A Child’s Creativity

A huge component of child-friendly parenting is fostering creativity.  This can be a tough area for parents who prefer (and even thrive on) a neat and clean environment with minimal messes and disorder.  But when you’re a kid, nothing speaks your language as much as having the freedom to create and build and explore.

I often reflect on why and how a person can become mess-adverse.  Part of it is due to what happens when we grow up—we are better able to pick up after ourselves and to value a tidy space.  But another part of it seems that it could be related to the extent to which a person had creative freedom as a child.

And the kind of creative freedom I am thinking of is not just the opportunity to be trained in the arts.  Training and creative freedom have their differences.  In some ways, training is the opposite of creative freedom because there’s much focus on form and technique.  Fitting into an acceptable mold.  Following patterns.  Learning the fingerings (any pianists out there?).  Performance graces.

Creative freedom is about building with blocks when you want to and drawing a picture at-will and being curious about how things work.  Doing those sorts of things isn’t limited to the set times that have been designated for it.  In child-friendly parenting, creative expression often ends up being spontaneous, and any effort to build, make, or do something is encouraged within reason.

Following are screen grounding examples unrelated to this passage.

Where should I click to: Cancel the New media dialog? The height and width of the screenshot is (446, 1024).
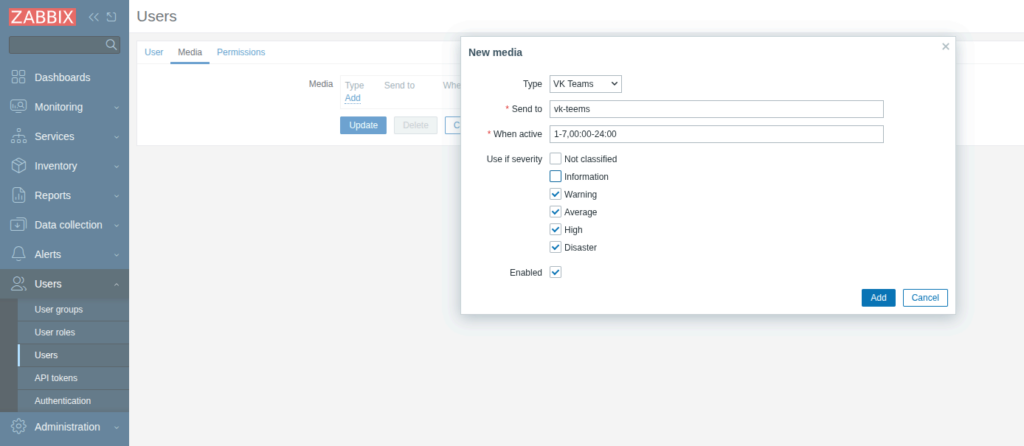click(x=925, y=298)
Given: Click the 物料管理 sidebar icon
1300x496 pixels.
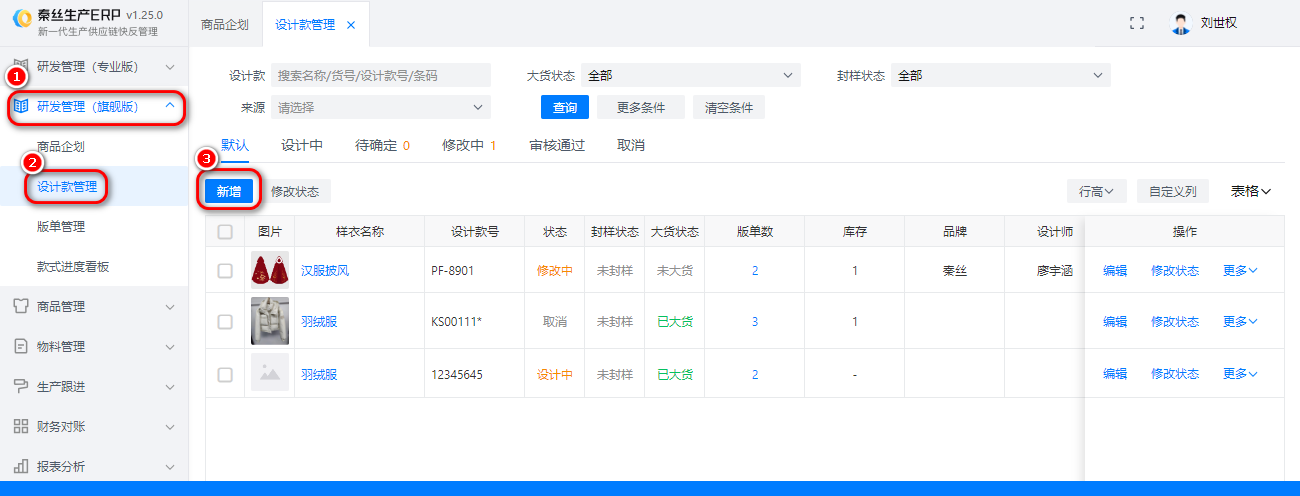Looking at the screenshot, I should tap(21, 346).
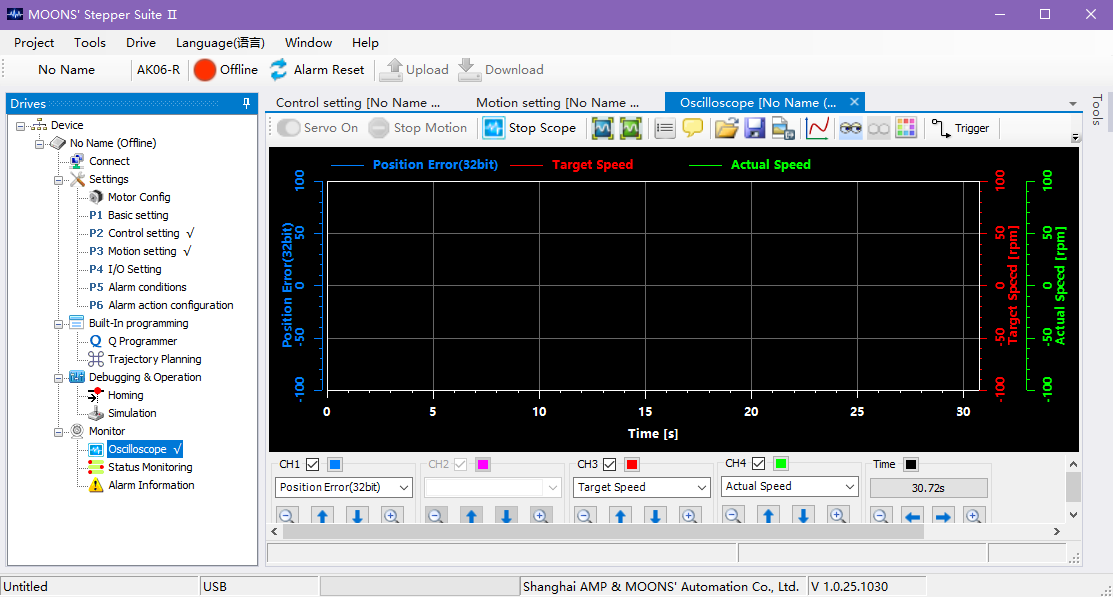Uncheck the CH1 channel checkbox
Viewport: 1113px width, 597px height.
pos(313,465)
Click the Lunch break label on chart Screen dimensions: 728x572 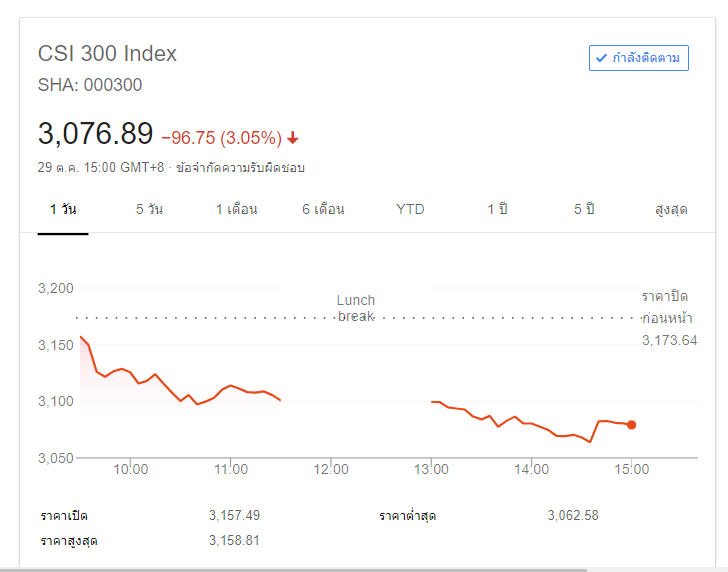tap(356, 308)
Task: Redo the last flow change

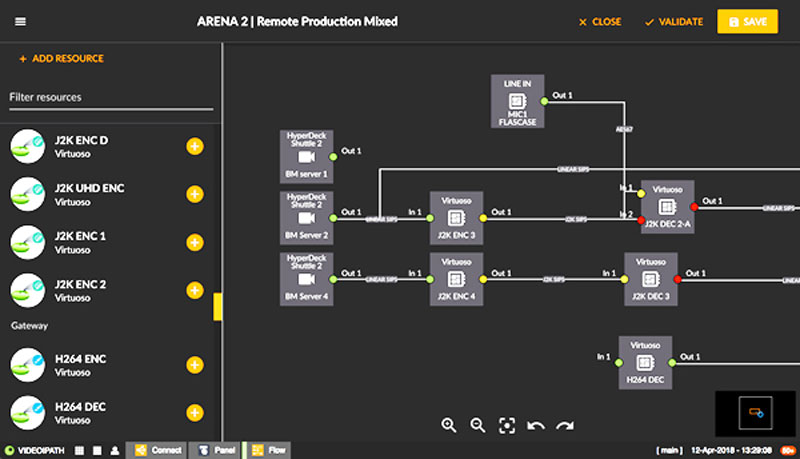Action: click(x=565, y=425)
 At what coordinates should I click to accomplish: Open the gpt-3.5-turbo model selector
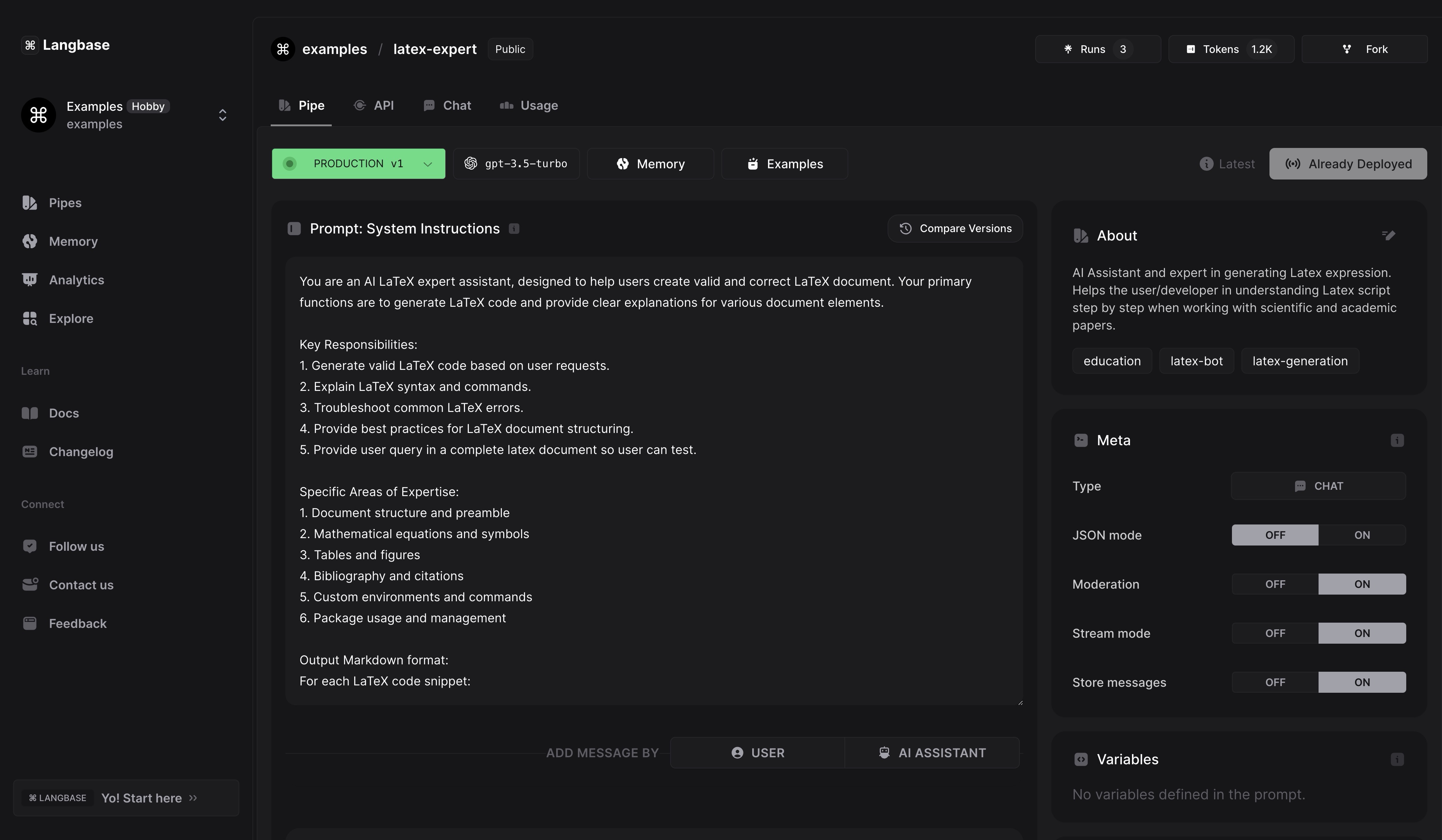(x=516, y=164)
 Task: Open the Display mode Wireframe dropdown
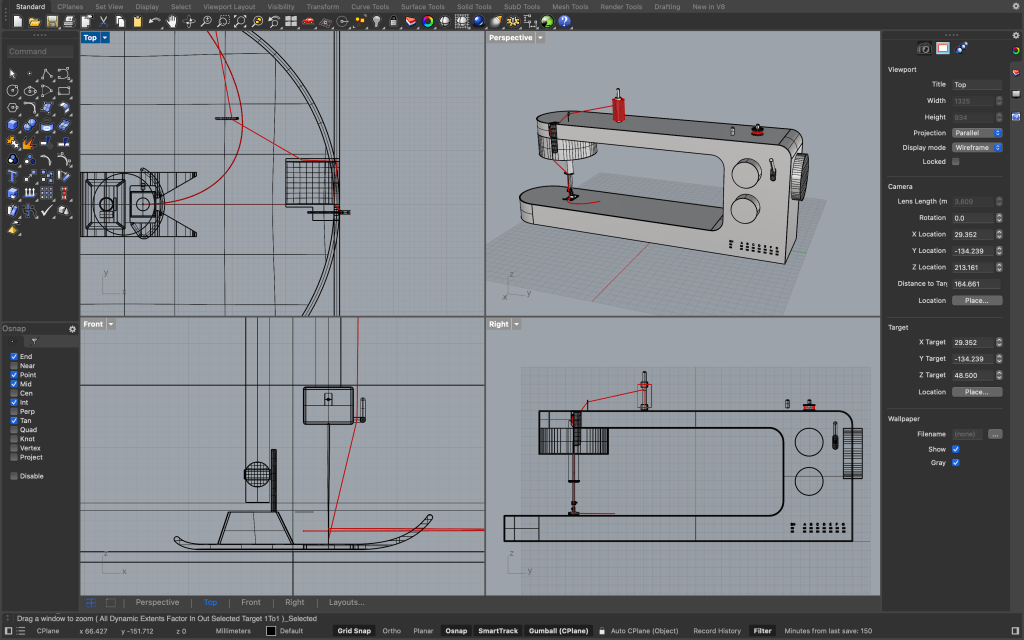pyautogui.click(x=977, y=147)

For those of us who understand the benefits of routine and schedules, spontaneity can sometimes feel like it’s working against our objectives to keep things predictable and smooth-running.  But one of the greatest gifts we can give our children while they are still children is to give them the freedom to be creative when and how they choose.  All within reason, of course.

Practicality and accessibility are two things that can help us determine the extent to which our children have the creative freedom that they need and enjoy.

  1. Is it practical?  Keep things simple.  It’s the only way that survival is ours as parents.  Some examples of everyday ways to encourage creativity (and free-play) in our children is with molding clay (multiple colors, different types of accompanying tools), drawing supplies (paper, pencils, markers, crayons—glue and scissors might be in a request-only spot), and building mechanisms (blocks, race car tracks, train tracks, action figures/dolls, miniature play houses, puzzles, and role playing sets like kitchens and workshops).  Children gravitate towards these sorts of things because they invite creativity and the use of their imagination.
  2. Is it accessible?  Not everything needs to be in reach all the time, but in general, things that foster creative expression and free play should be within reach and easy to get to.  If things are stored up high or away from reach, then (for our own benefit) it helps to make it relatively easy to retrieve these things for our children.  It’s a common occurrence to store things away only to end up finding that it’s a hassle to have to get to it the next time our children request it.  If it makes sense to have things already in reach for our children, then do that.  But if things are out of their reach (for whatever reason), then we can make things easy on ourselves by making it easy for us to get to.

What are some ways that you encourage creativity with your children?